L’œuvre de Sally Bonn repose sur la création d’une écriture poétique mais aussi réflexive dans le champ de l’art et de ses dispositifs. Son imaginaire fonctionne dans la triangulation espace/ installation / image. Universitaire et fondatrice de l’association Le Bureau des activités littéraires et de la revue d’expérimentation Numéro Zéro, proche de certaines recherches radicales britanniques et hollandaises, l’auteure, après son essai sur les dispositifs et la perception esthétique, prolonge sa réflexion en acte avec L ‘Imagination de la matière.

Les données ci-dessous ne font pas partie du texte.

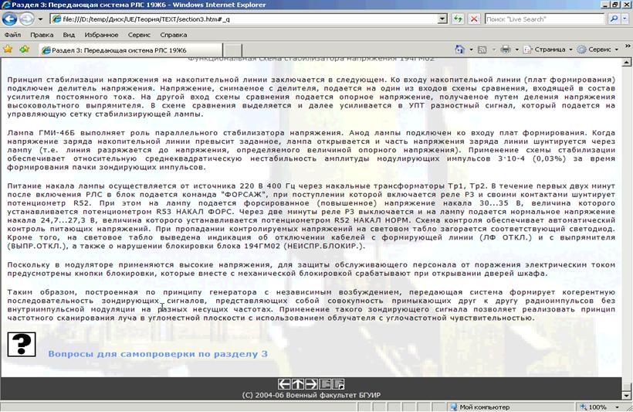Open the Избранное menu
Image resolution: width=633 pixels, height=412 pixels.
click(101, 35)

Son beau et pertinent texte ponctue et accompagne le projet Trans Formation dirigé par Pierre-Yves Freund.
Dans un espace particulier, le créateur a invité neuf artistes afin que « les extrêmes se rencontrent » et se racontent. Et l’auteure souligne comment une « circulation invisible a lieu » par sauts et gambades, non par jeu mais afin que surgissent les « miasmes » d’un fleuve-image au sein de passages en divers matières, corps, surfaces. Le « geste » de chaque artiste reste perceptible afin que se comprenne sa démarche tout en laissant ouverte l’interprétation de chaque visiteur.
Les projets n’ont pas été formulés par avance mais se sont mis « en repons » selon divers protocoles et médiums. Anne Durand-Gasselin est partie par exemple de sporulations créatrices de nébuleuses sur le papier intact ou brûlé. A l’inverse, Blanca Casas Brullet a rassemblé divers objets selon tout un système de jeu entre eux et le support.
Pierre-Yves Freund a mis en scène neuf espace de plasticités qui se modulent, se délitent, s’érigent et surtout se répondent au sein de diverses tensions propres à créer des présences poétiques. De grandes tailles ou de volumes plus petits, les œuvres transcendent le réel selon divers types d’érosion ou d’érection. Emane tout un jeu alchimique d’oppositions entre le vide et le plein.
L’équilibre à tout moment semble pouvoir s’estomper comme si les gestes de l’artiste étaient soumis la recherche de l’instabilité. D’où l’impression d’un « non fini » méticuleusement concerté par Freund et que Sally Bonn souligne. Elle rappelle comment se donne à l’éternité ce qui paraît de simples moments. Le présent devient un présent éternel. Le sublime côtoie le fragile dans le basculement sans cesse repris.
jean-paul gavard-perret
Pierre-Yves Freund & Sally Bonn, Trans Formation – L’imagination de la matière, Coéditions Esox Lucius et Territoires, 2016.